_What to work on_.
Your output should be the lines of the data that follow, reproduced exactly from the first through the line bearing "Click 编辑 for account iotfuture1".
--- START ---
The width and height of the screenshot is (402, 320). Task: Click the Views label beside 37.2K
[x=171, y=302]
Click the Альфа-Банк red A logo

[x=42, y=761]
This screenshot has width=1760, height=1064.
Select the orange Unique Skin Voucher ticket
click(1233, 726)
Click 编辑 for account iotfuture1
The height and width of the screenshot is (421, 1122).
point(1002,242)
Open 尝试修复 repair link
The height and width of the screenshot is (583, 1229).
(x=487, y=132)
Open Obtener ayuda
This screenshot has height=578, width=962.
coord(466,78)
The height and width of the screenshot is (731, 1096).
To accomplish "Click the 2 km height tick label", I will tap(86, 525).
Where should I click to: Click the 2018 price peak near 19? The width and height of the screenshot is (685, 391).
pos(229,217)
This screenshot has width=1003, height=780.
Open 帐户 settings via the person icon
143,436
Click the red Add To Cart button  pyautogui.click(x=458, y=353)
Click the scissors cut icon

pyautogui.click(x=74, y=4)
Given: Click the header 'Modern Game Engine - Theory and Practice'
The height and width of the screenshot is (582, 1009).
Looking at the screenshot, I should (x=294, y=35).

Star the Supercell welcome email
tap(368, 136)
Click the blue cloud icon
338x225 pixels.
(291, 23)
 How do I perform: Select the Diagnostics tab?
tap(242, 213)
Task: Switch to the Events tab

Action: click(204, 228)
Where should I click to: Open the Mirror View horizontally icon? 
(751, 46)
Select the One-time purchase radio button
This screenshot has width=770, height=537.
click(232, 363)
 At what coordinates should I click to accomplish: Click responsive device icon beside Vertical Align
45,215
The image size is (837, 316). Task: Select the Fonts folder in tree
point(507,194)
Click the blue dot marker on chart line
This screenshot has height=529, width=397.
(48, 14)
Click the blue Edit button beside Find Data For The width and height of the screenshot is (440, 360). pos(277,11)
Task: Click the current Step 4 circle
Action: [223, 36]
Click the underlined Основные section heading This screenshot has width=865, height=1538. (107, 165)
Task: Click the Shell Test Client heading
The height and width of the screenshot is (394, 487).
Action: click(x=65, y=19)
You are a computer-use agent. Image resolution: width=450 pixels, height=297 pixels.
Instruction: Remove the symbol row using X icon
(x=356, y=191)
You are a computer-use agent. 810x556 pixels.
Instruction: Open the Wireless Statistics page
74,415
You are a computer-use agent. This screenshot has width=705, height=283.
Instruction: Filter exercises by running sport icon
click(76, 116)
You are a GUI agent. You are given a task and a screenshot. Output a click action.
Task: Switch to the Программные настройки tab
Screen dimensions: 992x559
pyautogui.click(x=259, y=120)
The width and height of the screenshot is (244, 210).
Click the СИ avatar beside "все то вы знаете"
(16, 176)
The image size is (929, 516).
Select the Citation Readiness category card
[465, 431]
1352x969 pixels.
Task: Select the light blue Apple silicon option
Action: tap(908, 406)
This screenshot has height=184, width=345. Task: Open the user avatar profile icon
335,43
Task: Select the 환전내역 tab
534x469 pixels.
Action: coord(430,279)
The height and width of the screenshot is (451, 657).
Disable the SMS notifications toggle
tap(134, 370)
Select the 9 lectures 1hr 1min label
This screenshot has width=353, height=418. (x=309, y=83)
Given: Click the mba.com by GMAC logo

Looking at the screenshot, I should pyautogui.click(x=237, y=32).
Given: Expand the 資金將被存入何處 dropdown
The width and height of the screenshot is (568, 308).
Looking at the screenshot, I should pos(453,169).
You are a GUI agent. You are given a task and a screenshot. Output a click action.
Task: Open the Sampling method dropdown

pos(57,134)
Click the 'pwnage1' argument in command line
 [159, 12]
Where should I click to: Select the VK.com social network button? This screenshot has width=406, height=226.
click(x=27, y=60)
--- END ---
_Exercise result_.
The width and height of the screenshot is (402, 320). Task: Click the Views label beside 37.2K
[x=171, y=302]
Click the Альфа-Банк red A logo

[x=42, y=761]
This screenshot has width=1760, height=1064.
Select the orange Unique Skin Voucher ticket
click(1233, 726)
Click 编辑 for account iotfuture1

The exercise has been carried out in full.